__What to produce__: Return all lines of the records that contain the word "AmiChile".

__Available data__:
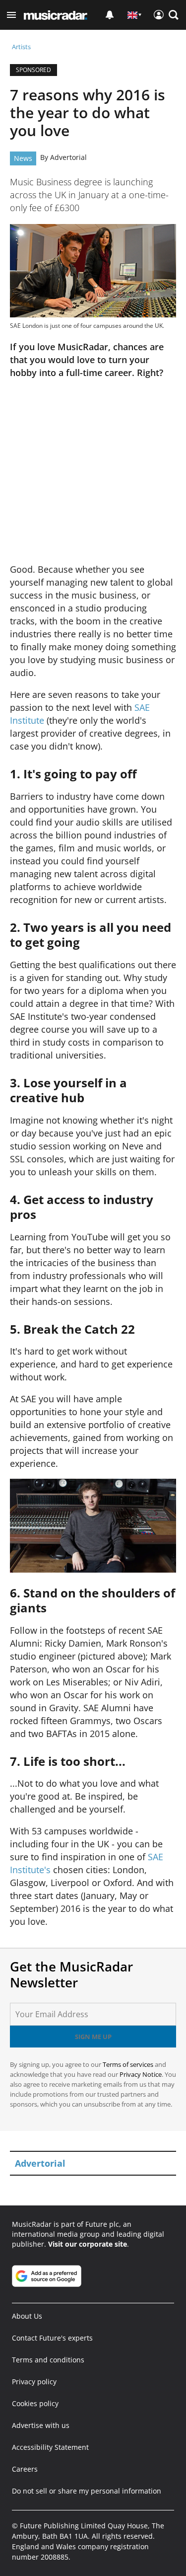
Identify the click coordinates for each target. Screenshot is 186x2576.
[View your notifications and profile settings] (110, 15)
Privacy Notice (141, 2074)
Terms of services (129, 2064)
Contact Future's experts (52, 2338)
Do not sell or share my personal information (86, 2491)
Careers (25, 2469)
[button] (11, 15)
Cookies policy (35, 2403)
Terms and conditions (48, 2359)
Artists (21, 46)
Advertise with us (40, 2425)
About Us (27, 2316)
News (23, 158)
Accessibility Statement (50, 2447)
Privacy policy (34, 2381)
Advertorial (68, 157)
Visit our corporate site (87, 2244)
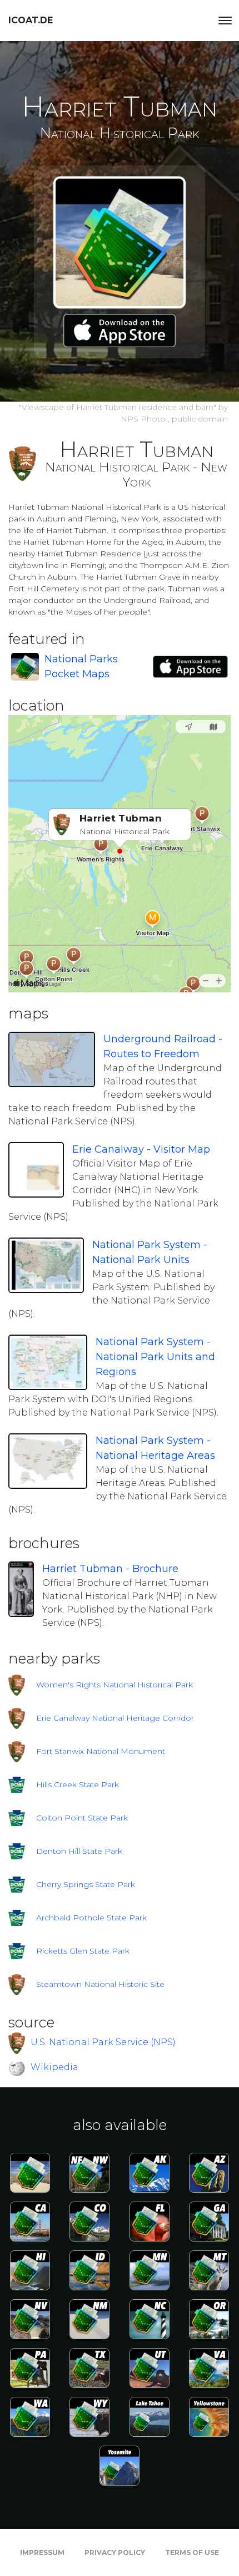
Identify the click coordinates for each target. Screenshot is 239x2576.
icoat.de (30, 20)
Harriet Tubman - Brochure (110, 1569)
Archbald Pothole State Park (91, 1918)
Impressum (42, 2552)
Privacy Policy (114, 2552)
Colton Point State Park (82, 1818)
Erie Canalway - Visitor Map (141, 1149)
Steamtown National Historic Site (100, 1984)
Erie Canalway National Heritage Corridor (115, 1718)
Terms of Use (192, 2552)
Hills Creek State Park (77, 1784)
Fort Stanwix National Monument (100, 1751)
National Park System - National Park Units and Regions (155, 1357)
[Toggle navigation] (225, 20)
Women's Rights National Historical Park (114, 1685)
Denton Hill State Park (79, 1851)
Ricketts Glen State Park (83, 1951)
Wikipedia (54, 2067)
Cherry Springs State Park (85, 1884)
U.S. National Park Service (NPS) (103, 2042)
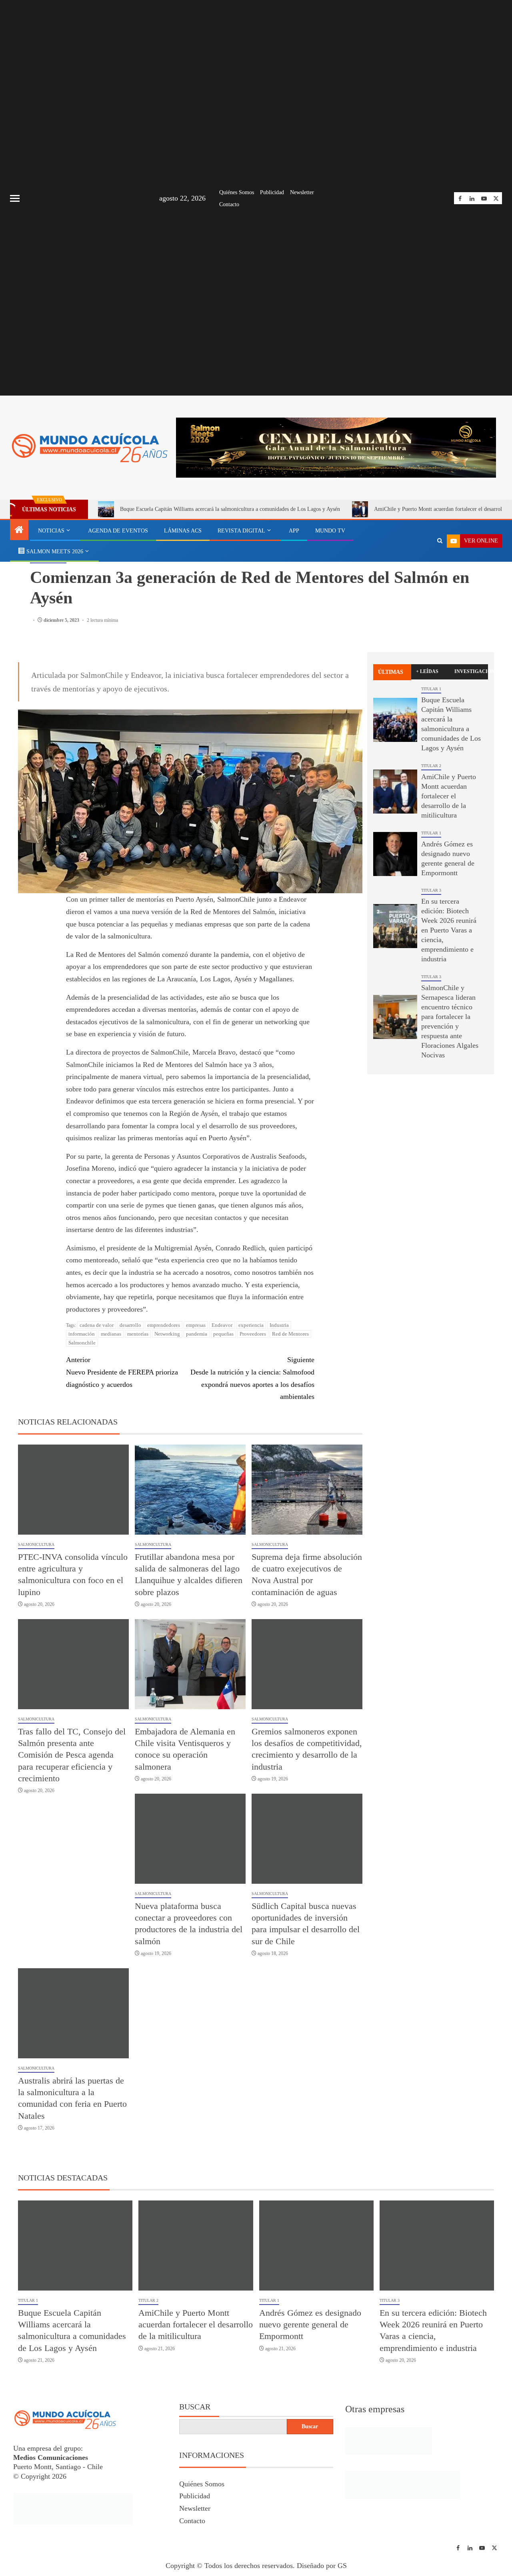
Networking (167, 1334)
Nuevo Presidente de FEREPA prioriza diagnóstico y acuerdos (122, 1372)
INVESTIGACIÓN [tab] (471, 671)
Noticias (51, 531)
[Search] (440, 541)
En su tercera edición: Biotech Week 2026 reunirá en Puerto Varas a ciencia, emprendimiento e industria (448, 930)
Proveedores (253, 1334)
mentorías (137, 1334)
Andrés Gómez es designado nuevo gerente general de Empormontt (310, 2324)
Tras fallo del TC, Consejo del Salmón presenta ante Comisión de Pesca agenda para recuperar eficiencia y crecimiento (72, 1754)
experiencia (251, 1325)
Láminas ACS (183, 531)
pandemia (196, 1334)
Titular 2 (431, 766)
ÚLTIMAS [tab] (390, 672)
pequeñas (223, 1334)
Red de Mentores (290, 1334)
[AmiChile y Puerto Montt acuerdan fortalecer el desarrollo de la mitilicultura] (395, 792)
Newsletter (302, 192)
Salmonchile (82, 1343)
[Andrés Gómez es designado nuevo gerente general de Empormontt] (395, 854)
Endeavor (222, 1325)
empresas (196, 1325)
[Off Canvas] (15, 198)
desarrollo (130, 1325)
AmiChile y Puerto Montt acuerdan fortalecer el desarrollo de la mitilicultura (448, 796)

__Task answer__:
[AmiChile y Puerto Montt acuerdan fortalecer el desarrollo de la mitilicultura] (395, 792)
AmiChile y Puerto Montt acuerdan fortalecer el desarrollo de la mitilicultura (448, 796)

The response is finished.